Menurut Malik, deforestasi tidak hanya disebabkan ilegal logging (perambahan ilegal). Namun, kata dia, juga karena bencana alam, konversi hutan ke perkebunan. 

Akhir-akhir ini, Malik mengaku sudah mendapatkan data Pertambangan Ilegal (Ilegal Mining) Tanpa Izin (PETI). Pertambangan ini beroperasi di kawasan hutan Aceh. 

“Hal ini diduga menjadi salah satu penyebab utama banjir, longsor dan kebakaran. Ini tren yang terjadi beberapa tahun terakhir," kata Malik, saat rapat pembahasan kewenangan pengelolaan sumber daya hutan Aceh di Jakarta, Jumat, 24 Februari 2023.
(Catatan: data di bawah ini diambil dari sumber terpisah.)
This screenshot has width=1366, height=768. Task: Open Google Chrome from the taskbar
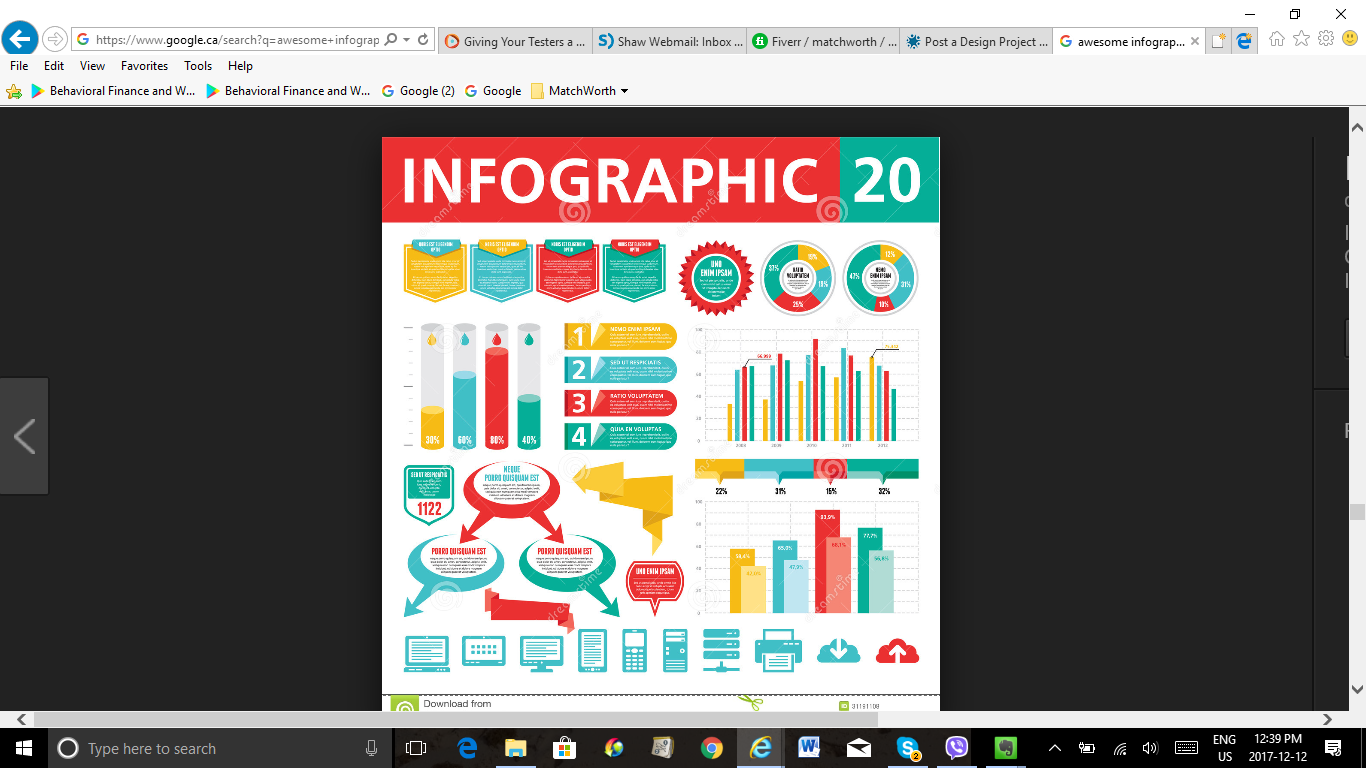point(712,748)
Malik menjelaskan, saat ini pengelolaan Kawasan Hutan Lindung (KHL) yang ditetapkan berdasarkan hasil skoring oleh Kementerian Lingkungan Hidup dan Kehutanan (KLHK), ternyata belum optimal. 

Padahal, kata Malik, hutan lindung mampu memberikan manfaat ekonomi bagi masyarakat dibandingkan dengan Kawasan hutan produksi yang ada, melalui pemanfaatan Hasil Hutan Bukan Kayu (HHBK). 
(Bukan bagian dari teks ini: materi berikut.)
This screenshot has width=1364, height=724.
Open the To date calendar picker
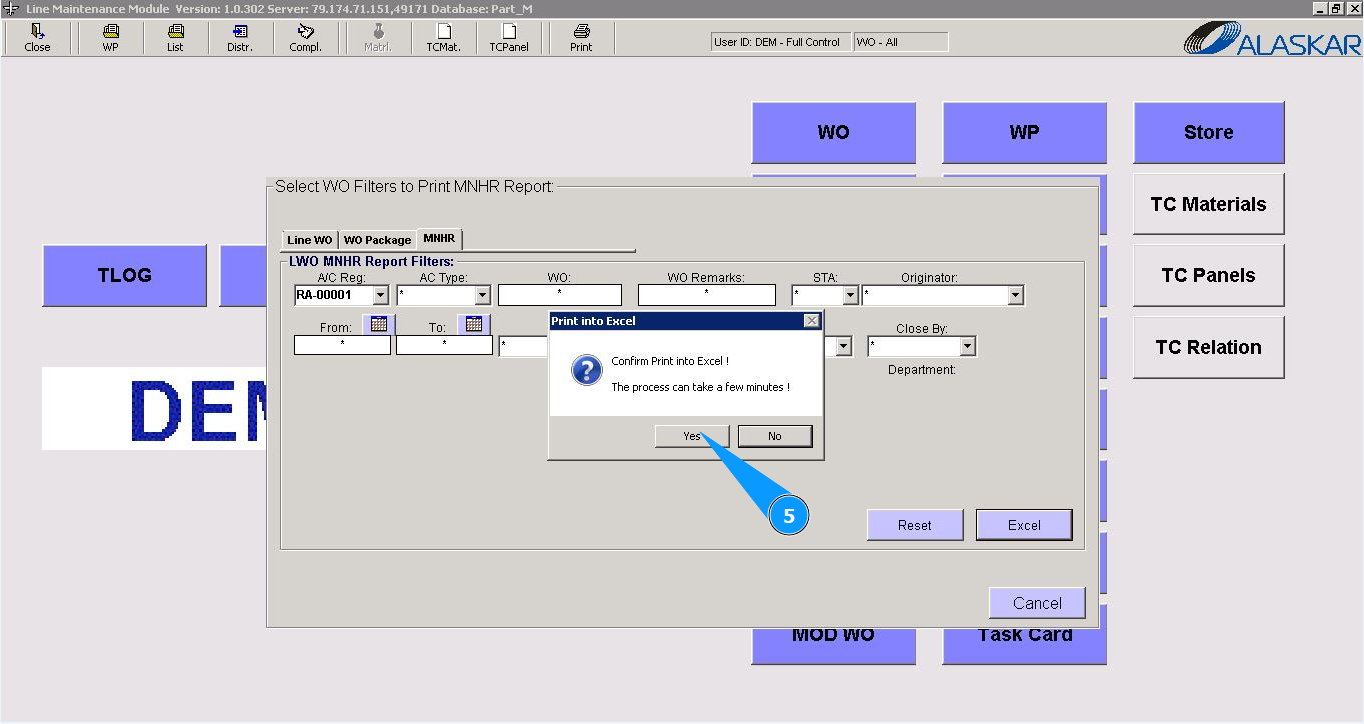pyautogui.click(x=474, y=324)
Dari data KLHK selama lima tahun terakhir, kata dia, menunjukkan bahwa Penerimaan Negara Bukan Pajak (PNBP) melalui pemanfaatan hutan Aceh tidak lebih Rp 2 miliar per tahun dan menempatkan Aceh pada urutan 10 terendah. 

"Nilai itu sangat kecil dibandingkan luas kawasan hutan yang telah ditetapkan pengelolanya, menjadi bukti tidak maksimalnya pemanfaatan hutan bagi masyarakat sekitar kawasan," sebut Malik. 

Pada rapat tersebut, Malik Mahmud mengatakan, sebanyak tiga perusahaan telah dicabut izin konsesi oleh BKPM Pusat. Karena menelantarkan lahan dengan total 130.634 hektare.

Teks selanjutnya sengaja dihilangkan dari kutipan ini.